EXERCISE AIM - In the records below, find the line containing "The width and height of the screenshot is (873, 354).". Output it and every line after it to the end, unchanged, with no pictures.

GIVEN ENTRIES -
↓

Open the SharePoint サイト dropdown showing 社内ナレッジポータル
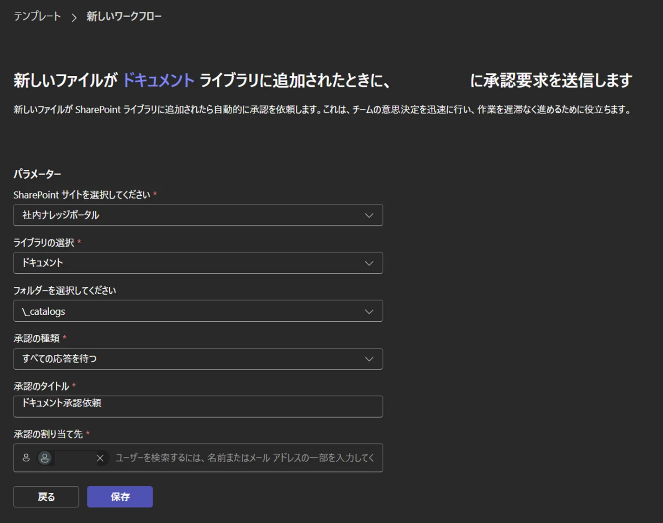The height and width of the screenshot is (523, 663). [x=198, y=215]
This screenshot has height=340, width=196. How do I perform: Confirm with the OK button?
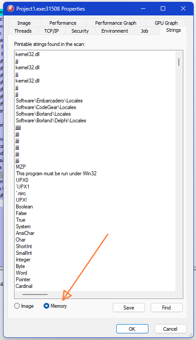(132, 329)
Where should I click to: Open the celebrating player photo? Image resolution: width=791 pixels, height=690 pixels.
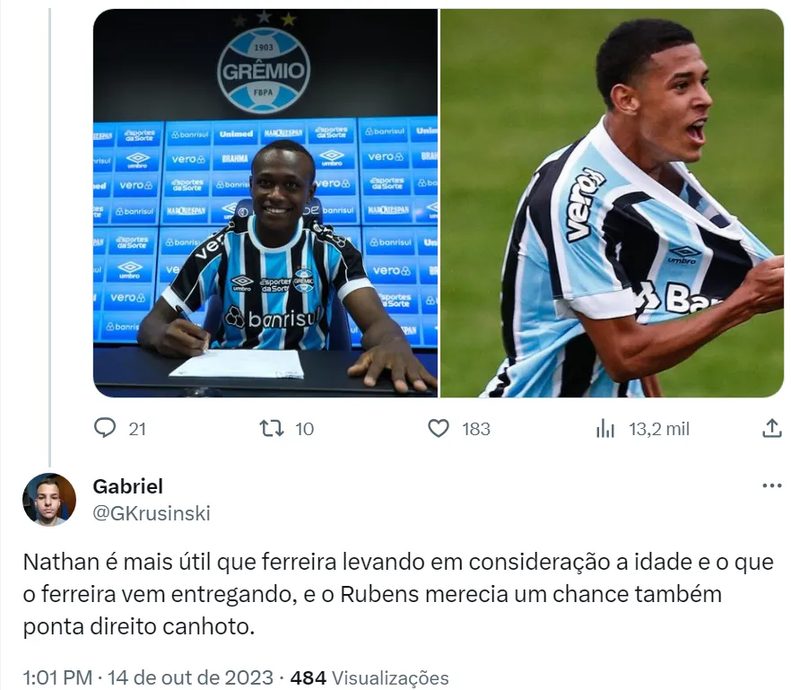612,203
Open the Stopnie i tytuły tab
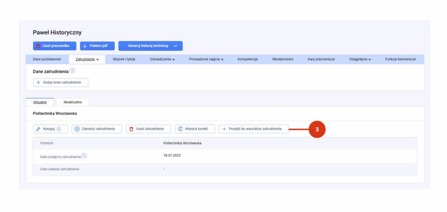The height and width of the screenshot is (212, 447). 124,59
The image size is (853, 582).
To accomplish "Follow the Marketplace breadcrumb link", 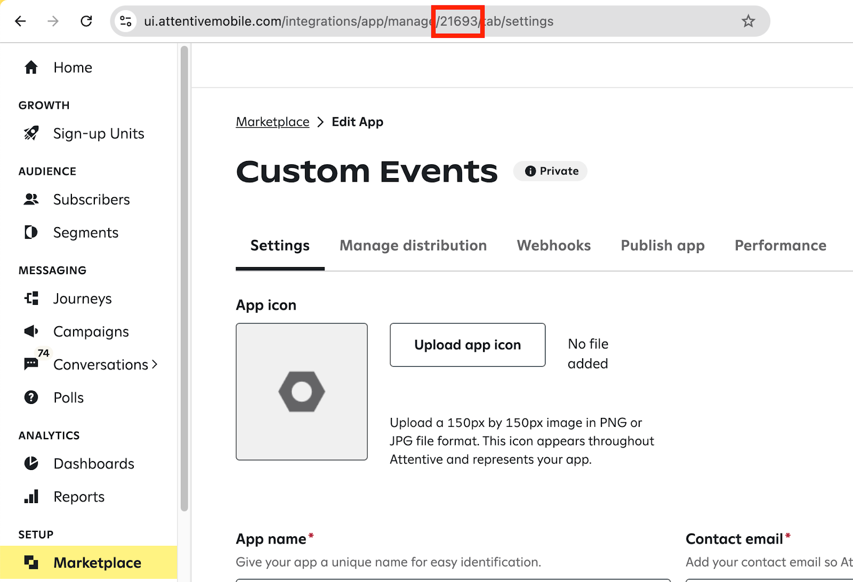I will pos(272,122).
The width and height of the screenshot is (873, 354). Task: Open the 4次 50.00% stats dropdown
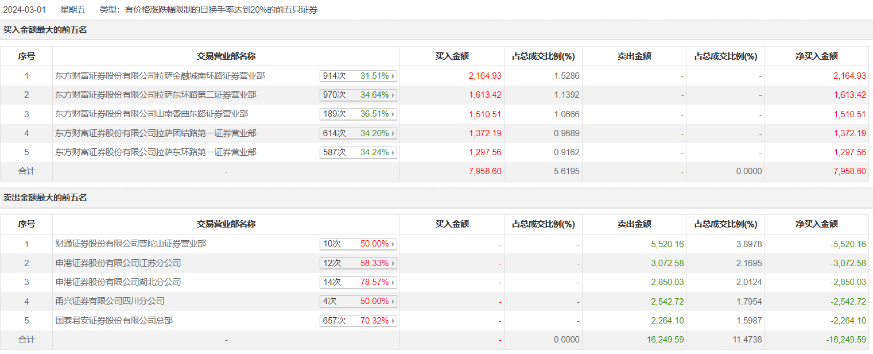[358, 302]
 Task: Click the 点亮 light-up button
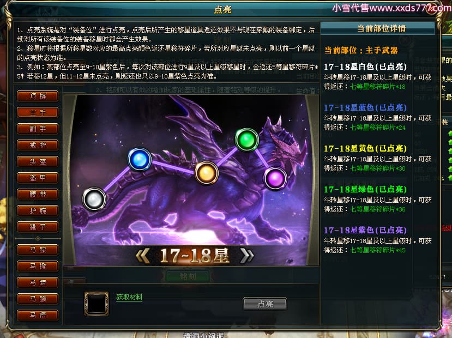click(265, 304)
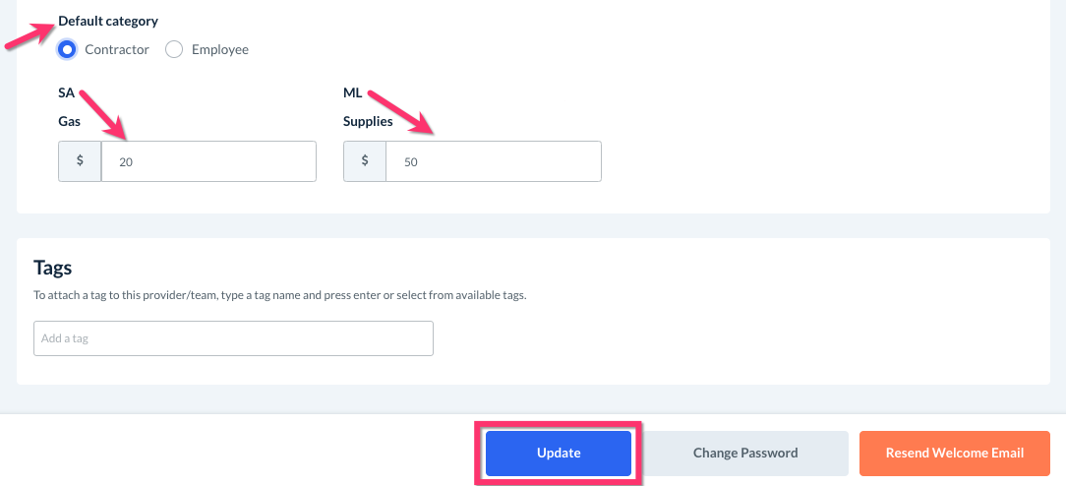Click the Tags section heading
The width and height of the screenshot is (1066, 486).
tap(53, 268)
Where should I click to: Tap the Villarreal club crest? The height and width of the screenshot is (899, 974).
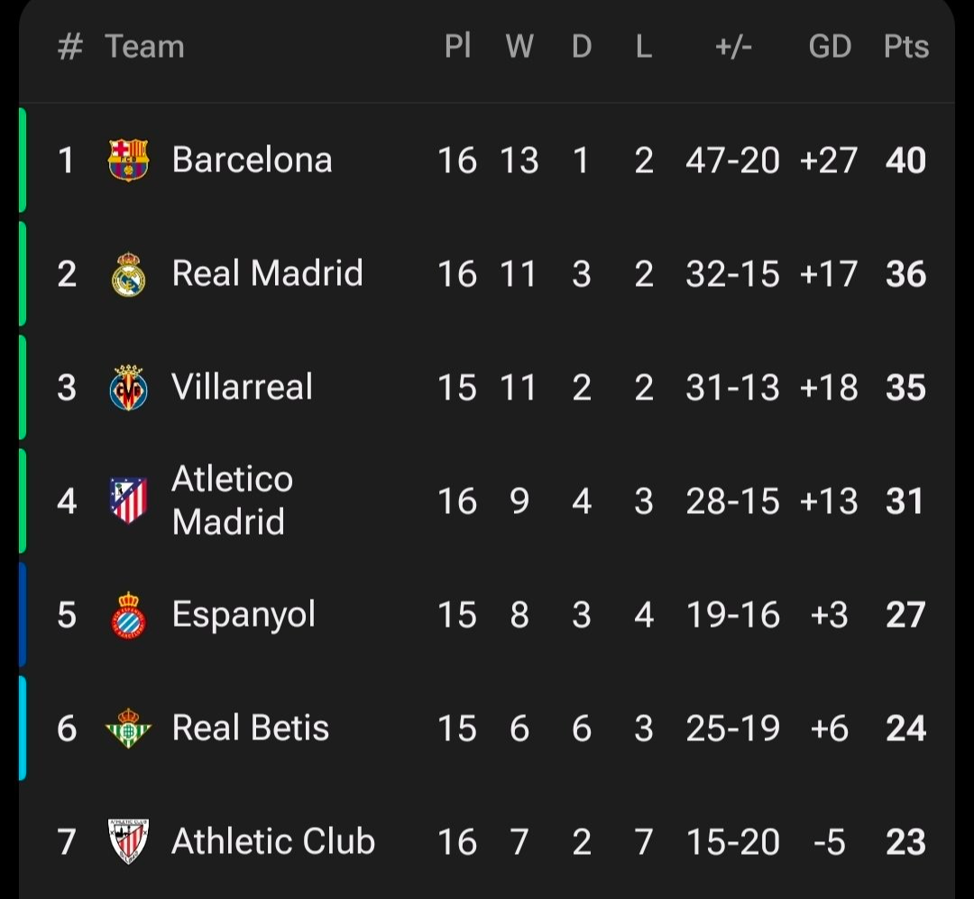(128, 388)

↑

WORKED SOLUTION -
The width and height of the screenshot is (873, 354). Task: Open the 4次 50.00% stats dropdown
[358, 302]
 Task: Click the 点亮 light-up button
click(265, 304)
Click the Tags section heading
The width and height of the screenshot is (1066, 486).
tap(53, 268)
Where should I click to: Tap the Villarreal club crest? The height and width of the screenshot is (899, 974).
(128, 388)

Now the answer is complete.